• Problem to solve
Using the data below, copy each line that includes the word "target".
[Supplied material]
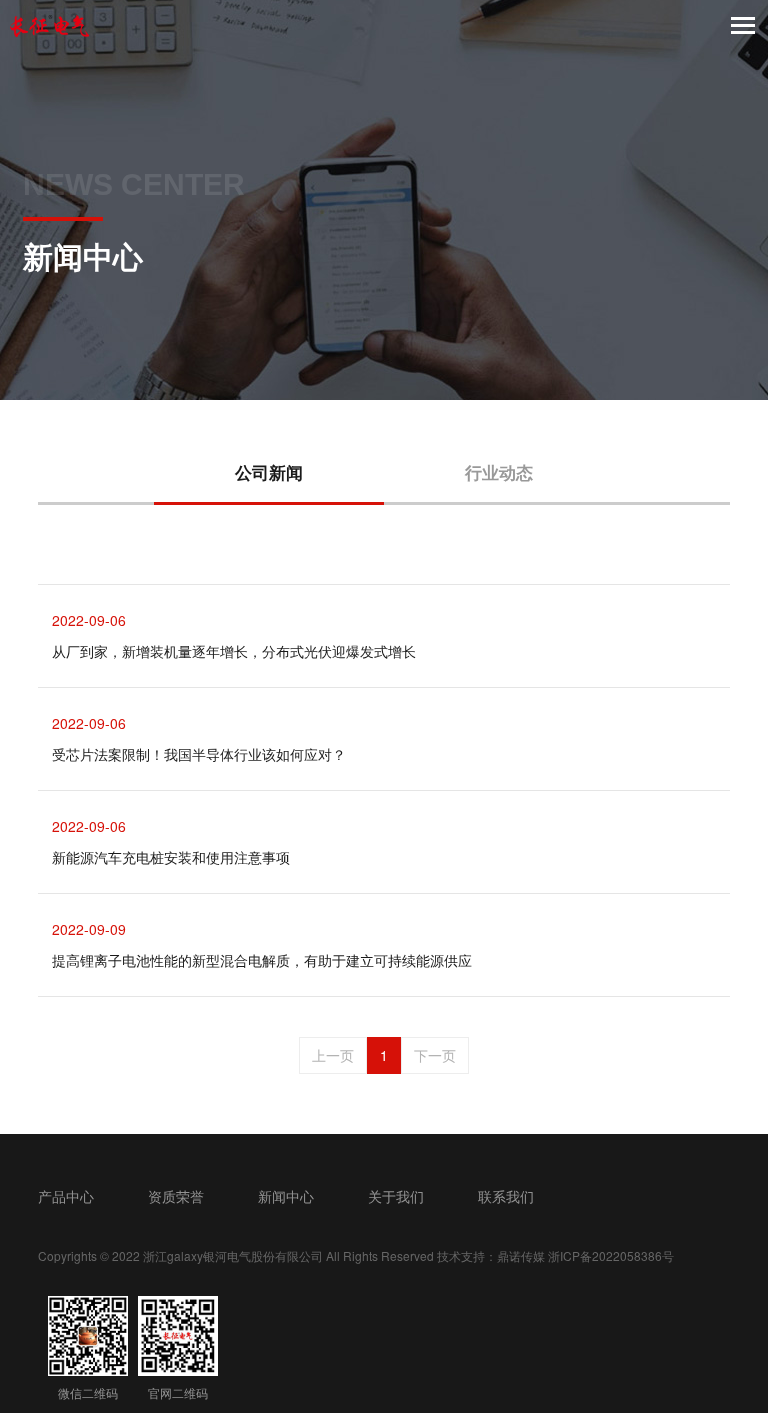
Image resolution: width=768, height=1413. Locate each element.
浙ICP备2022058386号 (611, 1255)
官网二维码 (178, 1392)
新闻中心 (286, 1196)
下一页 (435, 1055)
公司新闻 (269, 472)
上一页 (333, 1055)
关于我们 (396, 1196)
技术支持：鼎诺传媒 (491, 1255)
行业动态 (499, 472)
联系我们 (506, 1196)
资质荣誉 (176, 1196)
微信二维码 (88, 1392)
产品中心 (66, 1196)
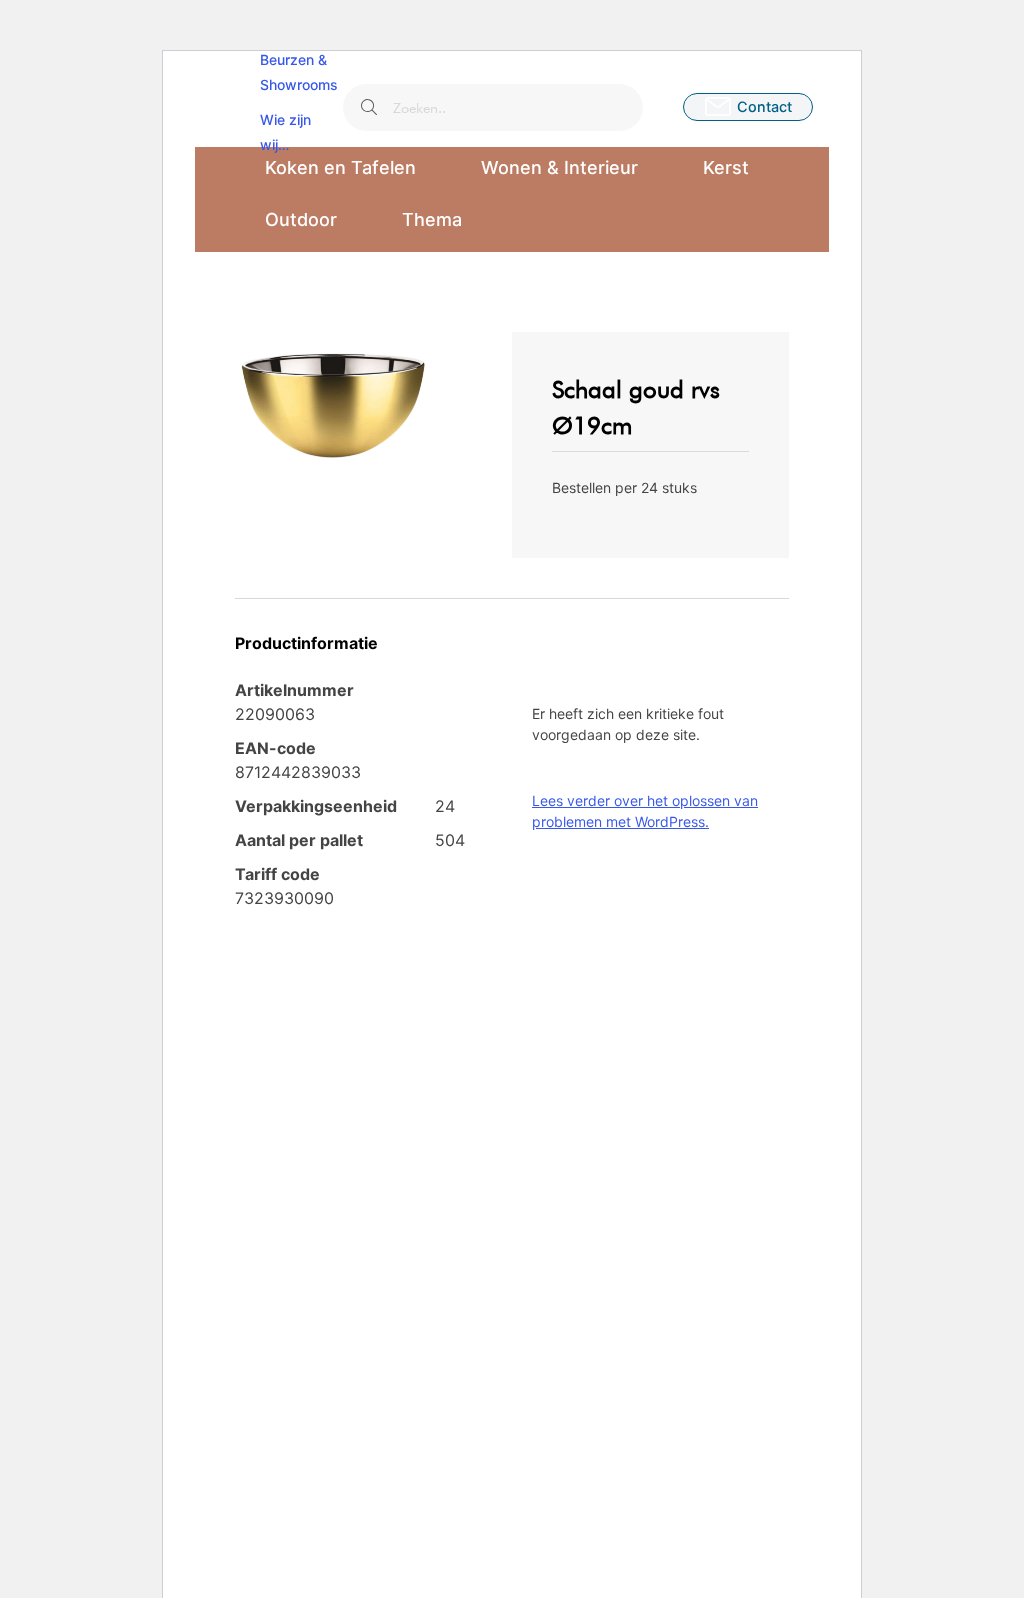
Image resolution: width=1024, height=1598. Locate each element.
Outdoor (301, 219)
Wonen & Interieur (559, 167)
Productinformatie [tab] (306, 643)
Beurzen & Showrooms (299, 72)
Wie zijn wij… (285, 132)
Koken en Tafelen (340, 167)
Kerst (726, 167)
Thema (432, 219)
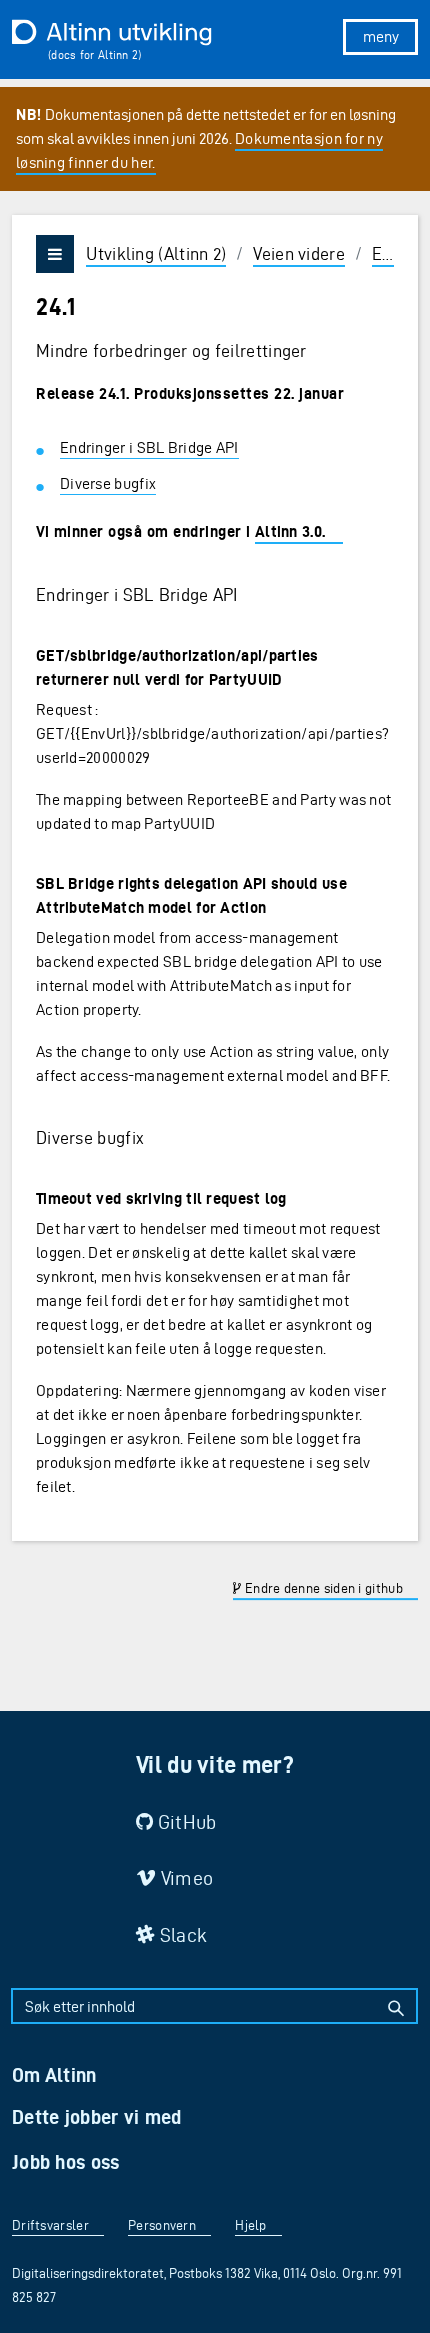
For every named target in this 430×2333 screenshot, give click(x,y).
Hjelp (251, 2225)
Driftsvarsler (50, 2225)
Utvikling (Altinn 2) (156, 253)
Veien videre (299, 253)
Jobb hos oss (66, 2162)
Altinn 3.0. (290, 531)
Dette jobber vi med (97, 2117)
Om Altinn (54, 2075)
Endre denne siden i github (322, 1588)
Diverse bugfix (108, 483)
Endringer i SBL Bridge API (149, 447)
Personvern (162, 2225)
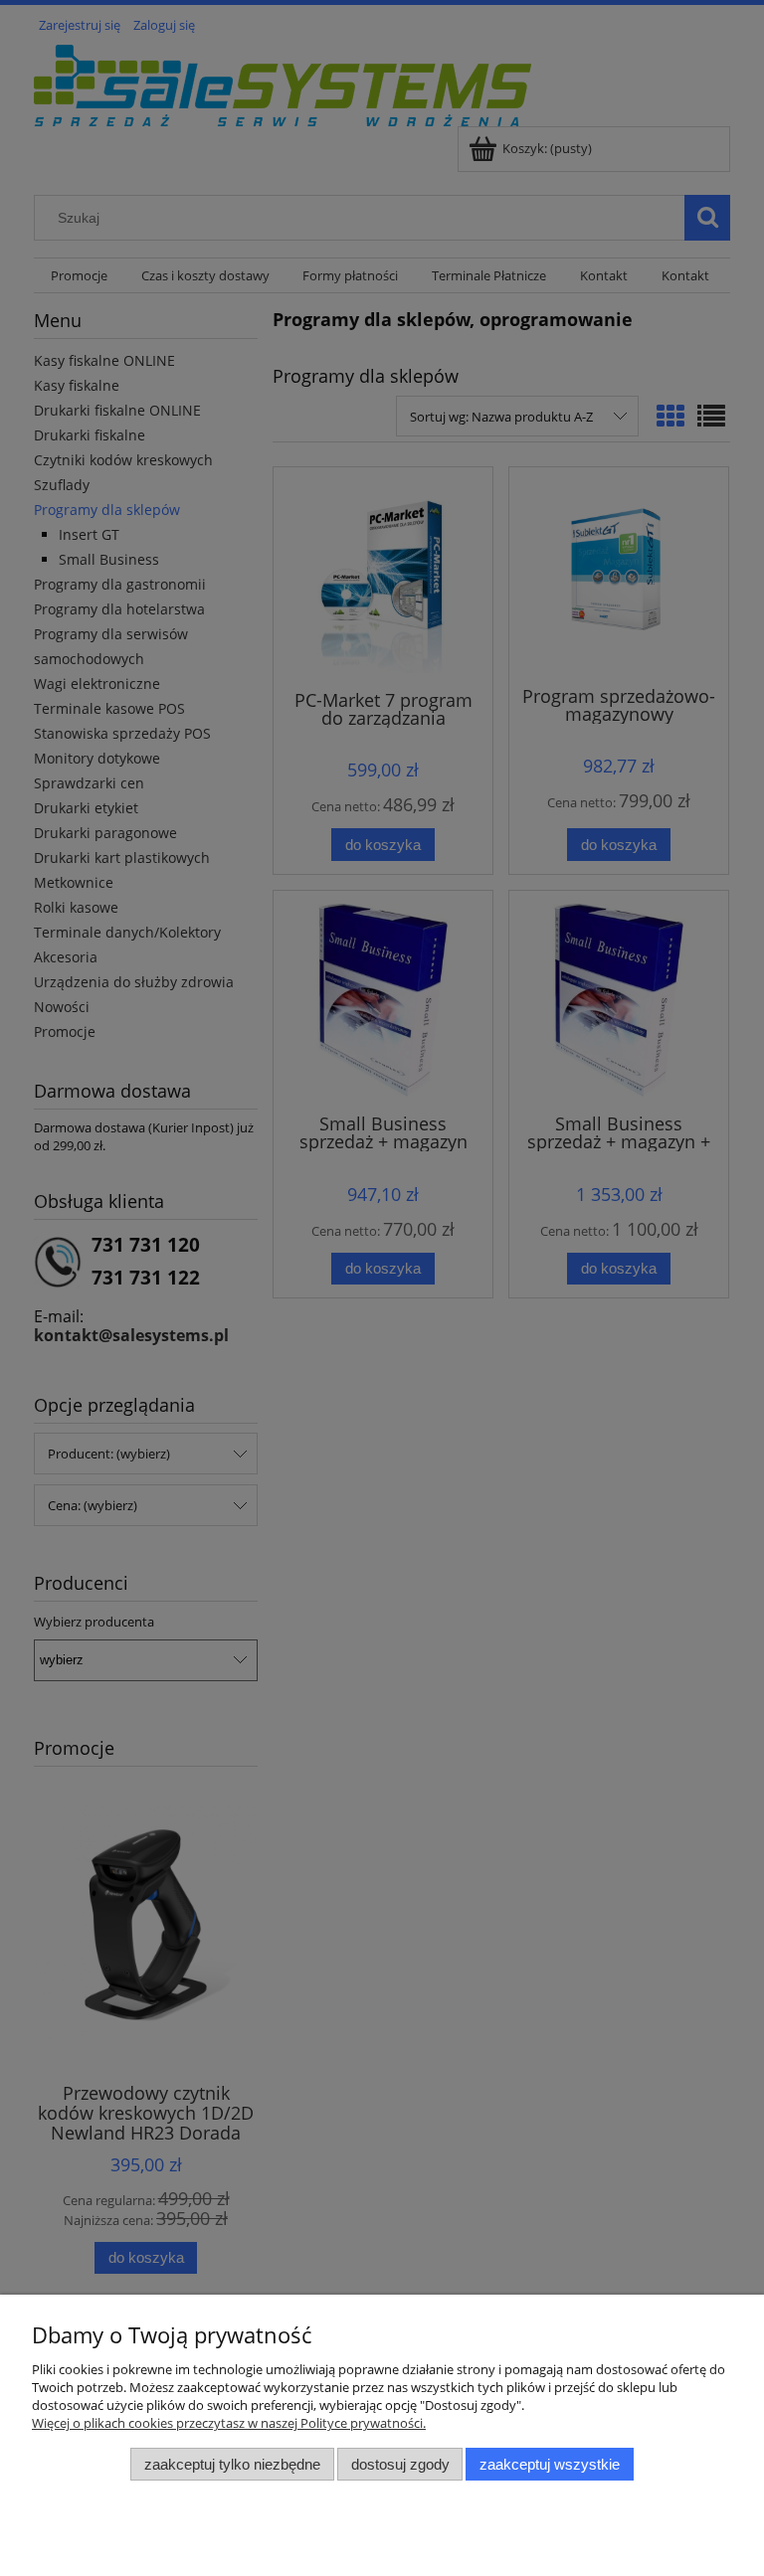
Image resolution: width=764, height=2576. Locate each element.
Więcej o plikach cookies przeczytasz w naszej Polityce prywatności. (229, 2423)
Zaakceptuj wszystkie (549, 2464)
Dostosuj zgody (400, 2464)
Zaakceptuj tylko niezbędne (232, 2464)
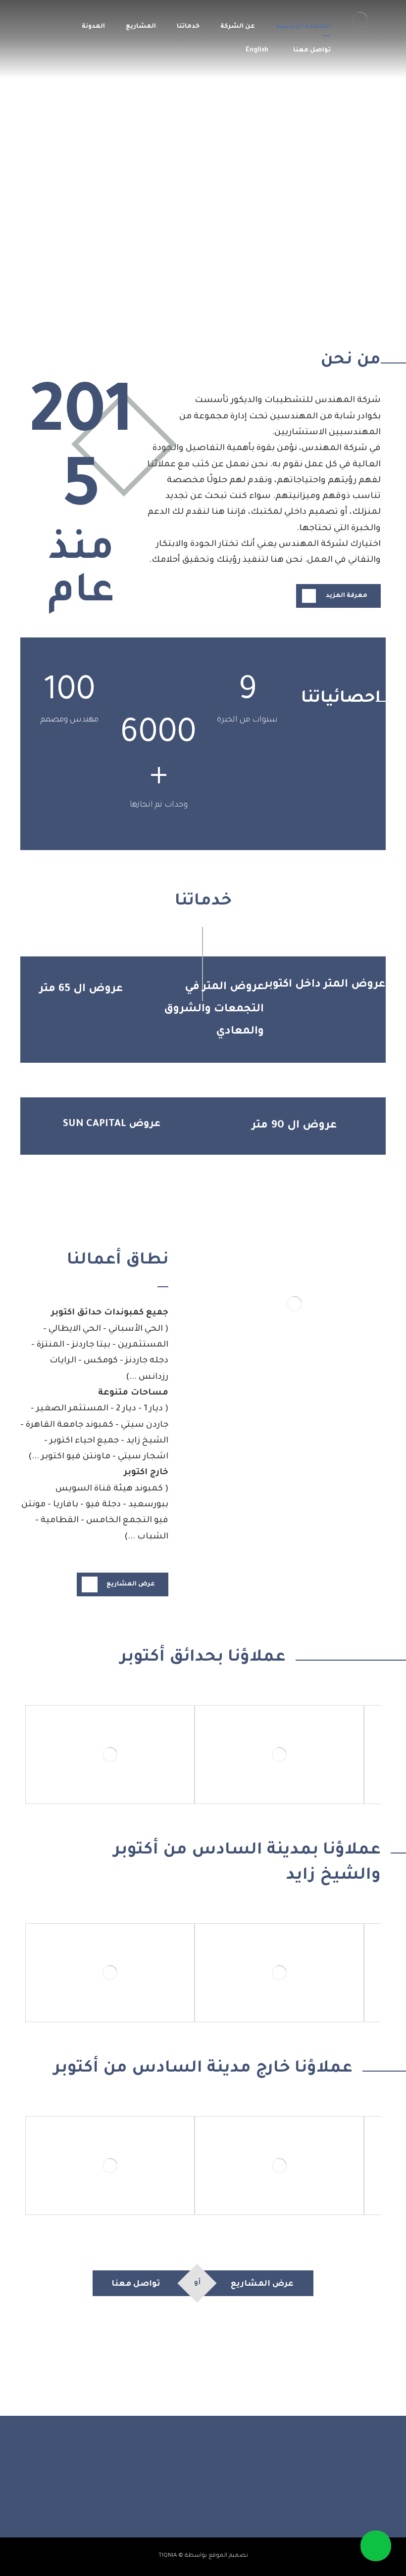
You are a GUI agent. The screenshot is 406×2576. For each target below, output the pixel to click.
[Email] (173, 2493)
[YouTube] (193, 2493)
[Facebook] (233, 2493)
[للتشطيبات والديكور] (360, 19)
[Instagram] (213, 2493)
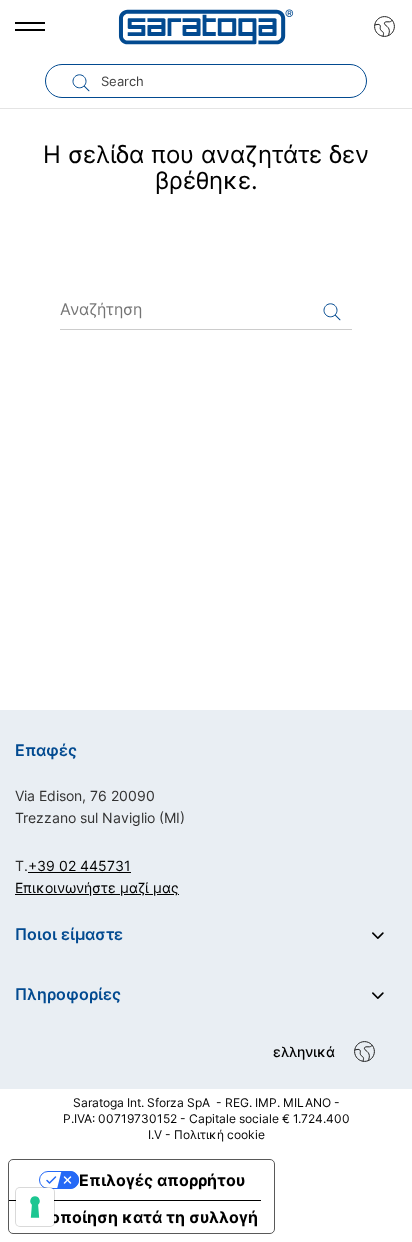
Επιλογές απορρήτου (162, 1180)
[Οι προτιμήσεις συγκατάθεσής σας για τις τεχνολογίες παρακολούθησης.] (35, 1207)
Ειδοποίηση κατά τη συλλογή (141, 1217)
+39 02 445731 (79, 865)
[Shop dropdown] (379, 27)
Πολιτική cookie (219, 1134)
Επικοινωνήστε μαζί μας (97, 887)
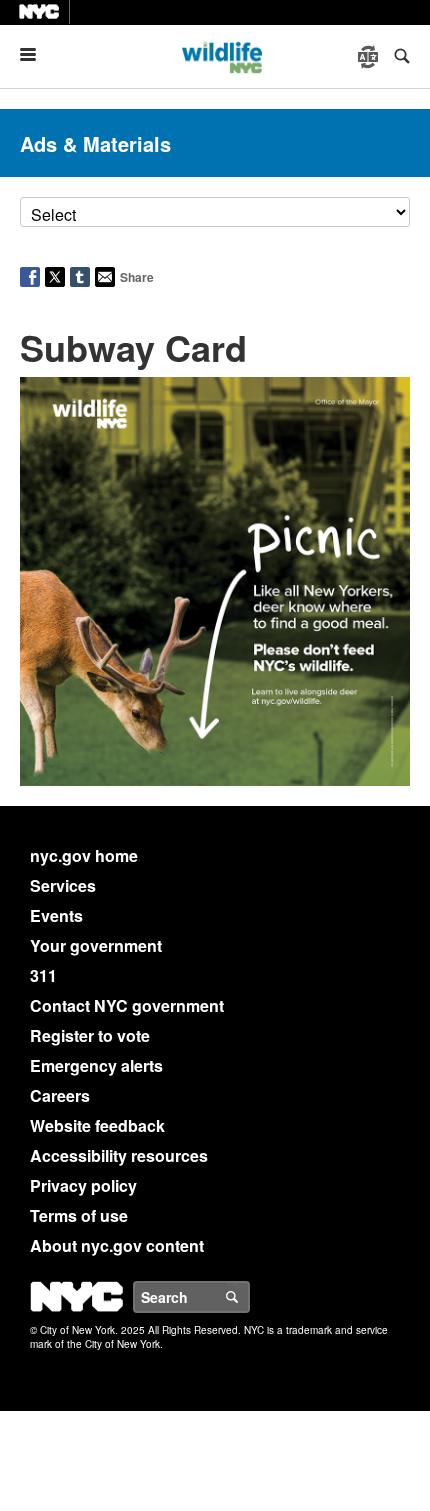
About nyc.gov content (117, 1245)
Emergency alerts (96, 1065)
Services (63, 885)
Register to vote (90, 1035)
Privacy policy (83, 1185)
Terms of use (79, 1215)
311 (43, 975)
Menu (36, 54)
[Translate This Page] (370, 57)
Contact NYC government (127, 1005)
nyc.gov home (84, 855)
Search (249, 1297)
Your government (96, 945)
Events (56, 915)
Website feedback (97, 1125)
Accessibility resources (119, 1155)
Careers (60, 1095)
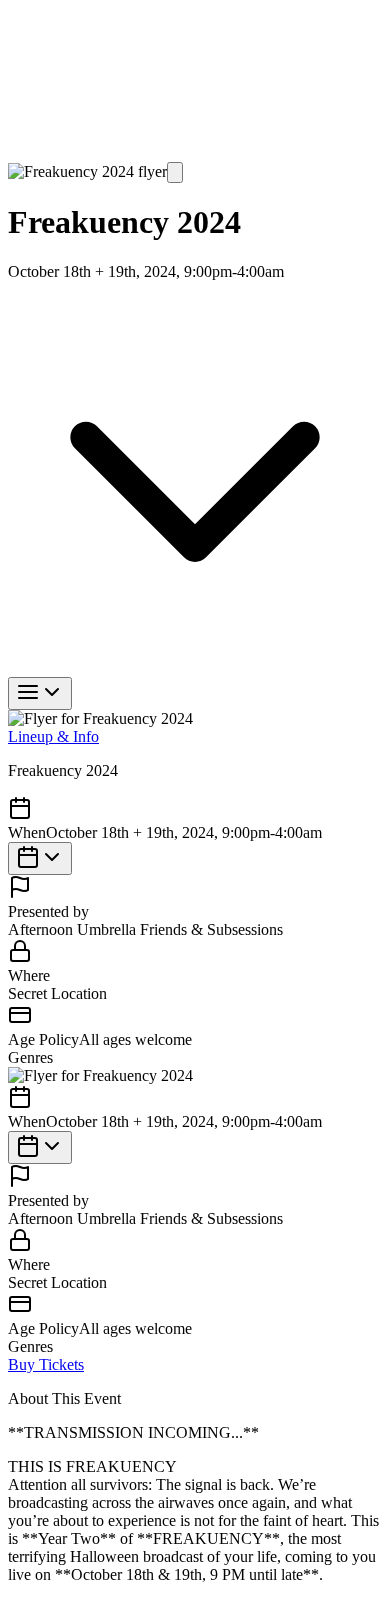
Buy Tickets (46, 858)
[/Supplied material]
• Exercise answer
For every named target in this 430×2333 screenshot, give click(x,y).
You are a GUI agent. The screenshot is 406×2576. For each target below, output the pixel to click.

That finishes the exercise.